[Input]
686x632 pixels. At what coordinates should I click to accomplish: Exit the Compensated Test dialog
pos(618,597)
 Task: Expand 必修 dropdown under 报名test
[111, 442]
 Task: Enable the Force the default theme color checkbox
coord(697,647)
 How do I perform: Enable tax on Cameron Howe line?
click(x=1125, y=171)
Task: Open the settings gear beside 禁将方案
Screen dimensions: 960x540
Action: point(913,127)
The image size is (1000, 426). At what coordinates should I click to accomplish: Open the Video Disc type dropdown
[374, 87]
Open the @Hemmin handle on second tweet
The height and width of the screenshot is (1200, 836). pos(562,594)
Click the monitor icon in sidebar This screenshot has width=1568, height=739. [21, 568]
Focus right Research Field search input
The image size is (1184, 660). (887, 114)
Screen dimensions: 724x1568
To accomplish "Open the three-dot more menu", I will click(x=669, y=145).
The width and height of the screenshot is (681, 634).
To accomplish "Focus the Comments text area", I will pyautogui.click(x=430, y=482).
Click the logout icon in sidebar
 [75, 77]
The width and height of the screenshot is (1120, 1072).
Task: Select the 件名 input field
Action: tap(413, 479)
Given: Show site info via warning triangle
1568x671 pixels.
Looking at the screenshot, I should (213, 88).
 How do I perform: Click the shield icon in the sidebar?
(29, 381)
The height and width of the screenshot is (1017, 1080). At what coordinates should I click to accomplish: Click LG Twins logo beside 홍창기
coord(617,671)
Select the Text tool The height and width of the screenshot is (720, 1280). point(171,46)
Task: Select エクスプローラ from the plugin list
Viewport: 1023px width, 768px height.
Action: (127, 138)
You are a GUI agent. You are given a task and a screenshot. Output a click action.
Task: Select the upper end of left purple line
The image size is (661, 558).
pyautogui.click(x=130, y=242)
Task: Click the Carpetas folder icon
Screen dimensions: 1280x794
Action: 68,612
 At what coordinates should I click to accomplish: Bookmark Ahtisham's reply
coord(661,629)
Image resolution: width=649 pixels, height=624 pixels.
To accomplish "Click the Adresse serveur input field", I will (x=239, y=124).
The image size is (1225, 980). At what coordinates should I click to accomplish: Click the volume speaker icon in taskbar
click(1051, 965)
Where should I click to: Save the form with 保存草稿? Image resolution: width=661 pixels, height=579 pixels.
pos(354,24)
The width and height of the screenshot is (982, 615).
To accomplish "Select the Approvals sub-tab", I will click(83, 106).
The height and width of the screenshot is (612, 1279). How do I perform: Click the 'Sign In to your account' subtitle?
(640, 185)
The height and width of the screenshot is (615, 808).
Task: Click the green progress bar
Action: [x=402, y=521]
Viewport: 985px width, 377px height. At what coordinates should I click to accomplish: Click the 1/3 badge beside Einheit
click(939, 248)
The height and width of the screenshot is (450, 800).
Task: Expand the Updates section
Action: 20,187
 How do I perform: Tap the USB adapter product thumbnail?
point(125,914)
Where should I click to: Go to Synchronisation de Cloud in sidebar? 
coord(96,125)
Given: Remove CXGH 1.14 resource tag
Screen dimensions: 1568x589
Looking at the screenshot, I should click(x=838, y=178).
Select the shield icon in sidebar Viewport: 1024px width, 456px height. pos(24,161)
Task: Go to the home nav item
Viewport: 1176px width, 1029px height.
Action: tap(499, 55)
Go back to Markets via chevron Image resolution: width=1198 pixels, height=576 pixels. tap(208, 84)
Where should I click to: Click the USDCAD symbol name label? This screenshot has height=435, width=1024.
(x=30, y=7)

[Work required]
Go through the records and copy each one exactly.

[Result for this exercise]
686x632 pixels. At what coordinates should I click to accomplish: Exit the Compensated Test dialog
pos(618,597)
 Task: Expand 必修 dropdown under 报名test
[111, 442]
 Task: Enable the Force the default theme color checkbox
coord(697,647)
 How do I perform: Enable tax on Cameron Howe line?
click(x=1125, y=171)
Task: Open the settings gear beside 禁将方案
Screen dimensions: 960x540
Action: point(913,127)
The image size is (1000, 426). At what coordinates should I click to accomplish: Open the Video Disc type dropdown
[374, 87]
Open the @Hemmin handle on second tweet
The height and width of the screenshot is (1200, 836). pos(562,594)
Click the monitor icon in sidebar This screenshot has width=1568, height=739. [21, 568]
Focus right Research Field search input
The image size is (1184, 660). (887, 114)
Screen dimensions: 724x1568
To accomplish "Open the three-dot more menu", I will click(x=669, y=145).
The width and height of the screenshot is (681, 634).
To accomplish "Focus the Comments text area", I will pyautogui.click(x=430, y=482).
Click the logout icon in sidebar
 [75, 77]
The width and height of the screenshot is (1120, 1072).
Task: Select the 件名 input field
Action: tap(413, 479)
Given: Show site info via warning triangle
1568x671 pixels.
Looking at the screenshot, I should (213, 88).
 How do I perform: Click the shield icon in the sidebar?
(29, 381)
The height and width of the screenshot is (1017, 1080). At what coordinates should I click to accomplish: Click LG Twins logo beside 홍창기
coord(617,671)
Select the Text tool The height and width of the screenshot is (720, 1280). point(171,46)
Task: Select エクスプローラ from the plugin list
Viewport: 1023px width, 768px height.
Action: (127, 138)
You are a GUI agent. You are given a task and a screenshot. Output a click action.
Task: Select the upper end of left purple line
The image size is (661, 558).
pyautogui.click(x=130, y=242)
Task: Click the Carpetas folder icon
Screen dimensions: 1280x794
Action: 68,612
 At what coordinates should I click to accomplish: Bookmark Ahtisham's reply
coord(661,629)
Image resolution: width=649 pixels, height=624 pixels.
To accomplish "Click the Adresse serveur input field", I will (x=239, y=124).
The image size is (1225, 980). At what coordinates should I click to accomplish: Click the volume speaker icon in taskbar
click(1051, 965)
Where should I click to: Save the form with 保存草稿? Image resolution: width=661 pixels, height=579 pixels.
pos(354,24)
The width and height of the screenshot is (982, 615).
To accomplish "Select the Approvals sub-tab", I will click(83, 106).
The height and width of the screenshot is (612, 1279). How do I perform: Click the 'Sign In to your account' subtitle?
(640, 185)
The height and width of the screenshot is (615, 808).
Task: Click the green progress bar
Action: [x=402, y=521]
Viewport: 985px width, 377px height. At what coordinates should I click to accomplish: Click the 1/3 badge beside Einheit
click(939, 248)
The height and width of the screenshot is (450, 800).
Task: Expand the Updates section
Action: 20,187
 How do I perform: Tap the USB adapter product thumbnail?
point(125,914)
Where should I click to: Go to Synchronisation de Cloud in sidebar? 
coord(96,125)
Given: Remove CXGH 1.14 resource tag
Screen dimensions: 1568x589
Looking at the screenshot, I should click(x=838, y=178).
Select the shield icon in sidebar Viewport: 1024px width, 456px height. pos(24,161)
Task: Go to the home nav item
Viewport: 1176px width, 1029px height.
Action: tap(499, 55)
Go back to Markets via chevron Image resolution: width=1198 pixels, height=576 pixels. tap(208, 84)
Where should I click to: Click the USDCAD symbol name label? This screenshot has height=435, width=1024.
(x=30, y=7)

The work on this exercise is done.